Jacques Attali. Et cela rejoint la seconde dimension que je voulais évoquer : on consomme pour survivre, mais aussi pour oublier que nous sommes mortels.
Pierre Dukan. C'est pascalien.
Jacques Attali. Exactement. On cherche à se consoler de la peur. Quand une femme (ou un homme) achète des livres, des disques, des robes, des chaussures, elle se dit inconsciemment qu'elle ne mourra pas avant de les avoir lus, écoutés ou portés.
Acheter, c'est conjurer la peur de la mort.
Dans ce contexte, quel discours une femme peut-elle tenir à sa fille ?

§

Exercices -
a – Reproduisez le passage de l'entretien sur la consommation qui s'ouvre sur les mots contenant « Pierre Dukan. C'est » et se termine par « à sa fille ? ».
b – Donnez la suite de l'entretien sur la consommation et la peur de la mort, à partir de sa dernière phrase.

Données affichées -

§

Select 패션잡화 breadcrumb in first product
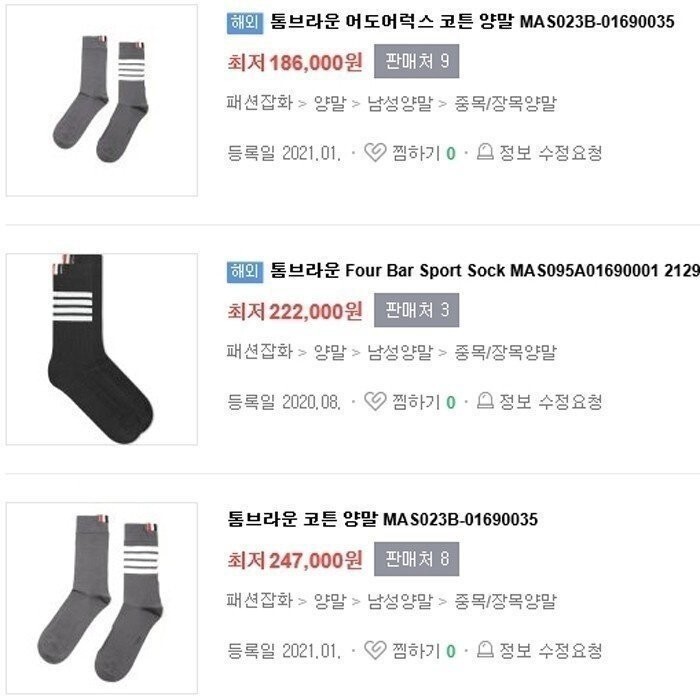This screenshot has height=700, width=700. click(259, 103)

§

Réponses rédigées -
a –
Pierre Dukan. C'est pascalien.
Jacques Attali. Exactement. On cherche à se consoler de la peur. Quand une femme (ou un homme) achète des livres, des disques, des robes, des chaussures, elle se dit inconsciemment qu'elle ne mourra pas avant de les avoir lus, écoutés ou portés.
Acheter, c'est conjurer la peur de la mort.
Dans ce contexte, quel discours une femme peut-elle tenir à sa fille ?

b –
Jacques Attali. Une mère (ou un père !) doit dire à sa fille « Trouve-toi ! » et « Respecte-toi ! » En clair, une fois que tu as trouvé ce en quoi tu es originale, respecte-le et sois toi-même. C'est valable pour un garçon comme pour une fille. Et le respect de soi, cela veut dire la maîtrise des sens, des sensations, des plaisirs… et donc la capacité à ne pas aller dans l'excès. Maîtriser son poids en est une des dimensions. De ce point de vue, les sociétés occidentales ont beaucoup à apprendre des sociétés asiatiques. Le yoga, le bouddhisme font de la maîtrise un élément du respect de soi. La continence sous toutes ses formes (de la violence, de la sexualité, de la démesure), c'est la condition de la civilisation.